Performance recording is allowing a pedigree Lleyn producer to accelerate lamb weight gains and achieve top carcass specification grades.
Derek Steen and his wife, Cindy, run a 2,500-ewe flock including 1,000 pedigree Lleyns. They have recorded performance since they established the Lleyn flock in 1989, but for the first 20 years this was done manually.
“We quickly realised that if we wanted to improve the flock we had to find out what we had. What we discovered at the beginning was that we had some mediocre sheep,” Mr Steen recalls.
They recorded the details of the dam and sire of every lamb born together with the lamb’s weight at eight weeks. “We identified the bottom 10% of those lambs and culled their mothers. That was when we saw a real improvement,” he says.

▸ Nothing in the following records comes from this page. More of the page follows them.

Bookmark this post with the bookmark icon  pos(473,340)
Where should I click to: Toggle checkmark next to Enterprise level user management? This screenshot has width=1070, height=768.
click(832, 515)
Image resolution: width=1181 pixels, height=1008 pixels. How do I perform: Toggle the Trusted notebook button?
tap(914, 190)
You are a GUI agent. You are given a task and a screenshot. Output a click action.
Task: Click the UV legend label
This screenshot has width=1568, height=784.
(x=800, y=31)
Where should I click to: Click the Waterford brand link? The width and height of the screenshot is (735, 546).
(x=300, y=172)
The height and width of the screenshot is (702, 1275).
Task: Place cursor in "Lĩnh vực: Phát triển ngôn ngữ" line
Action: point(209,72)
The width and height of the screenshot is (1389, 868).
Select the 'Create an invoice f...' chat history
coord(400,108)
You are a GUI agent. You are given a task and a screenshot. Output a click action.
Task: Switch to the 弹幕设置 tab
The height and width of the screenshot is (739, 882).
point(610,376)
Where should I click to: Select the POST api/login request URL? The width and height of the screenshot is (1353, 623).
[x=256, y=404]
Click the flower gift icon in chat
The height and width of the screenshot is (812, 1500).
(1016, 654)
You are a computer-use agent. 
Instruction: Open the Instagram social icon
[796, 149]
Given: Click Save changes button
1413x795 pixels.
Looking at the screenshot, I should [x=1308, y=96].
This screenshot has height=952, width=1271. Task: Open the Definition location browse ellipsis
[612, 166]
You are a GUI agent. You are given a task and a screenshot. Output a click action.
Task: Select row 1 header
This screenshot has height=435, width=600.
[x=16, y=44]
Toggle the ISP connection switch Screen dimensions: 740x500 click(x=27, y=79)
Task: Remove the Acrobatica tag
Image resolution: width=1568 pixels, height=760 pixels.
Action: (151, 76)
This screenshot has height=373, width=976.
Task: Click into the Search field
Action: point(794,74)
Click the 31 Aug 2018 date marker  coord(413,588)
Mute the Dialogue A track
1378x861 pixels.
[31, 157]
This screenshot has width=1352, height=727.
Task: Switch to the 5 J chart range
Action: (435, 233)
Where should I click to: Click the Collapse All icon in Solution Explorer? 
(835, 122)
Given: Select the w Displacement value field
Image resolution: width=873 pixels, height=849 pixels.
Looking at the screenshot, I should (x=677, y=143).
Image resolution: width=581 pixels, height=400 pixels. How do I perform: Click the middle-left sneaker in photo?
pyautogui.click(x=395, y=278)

In 2006 they took recording a step further by adopting the Signet genetic evaluation service. “It gave credence to our recording,” he says.
“Nearly all of our sales are on-farm so buyers can come here to see specific tups. Rather than showing them 80 tups they can ask to see the five they are interested in, having already referred to the performance records, and buy from those.”
As the flock grew in numbers, the Steens invested in Border Software electronic recording equipment and its software package.
Although it hasn’t necessarily speeded up the recording at lambing time, what it has done is to make weighing and selection throughout the lamb’s life a very simple task and eliminates the risk of human error. It has also allowed the information gathered to be more meaningful because it can be accessed easily.
“For the rest of a lamb’s life, every time you record its weight or look at its parentage, it can all be done by the computer,” says Mr Steen.
It has enabled comparisons of the progeny of individual sires and the performance of ewes year on year. “We could do this with pen and paper, but it was very tedious wading through the records. And because technology makes the process easier we use it more,” he explains.
“When we started with Border Software we had spent 20 years improving the flock so it was already high performance. It made further improvement more of a challenge.”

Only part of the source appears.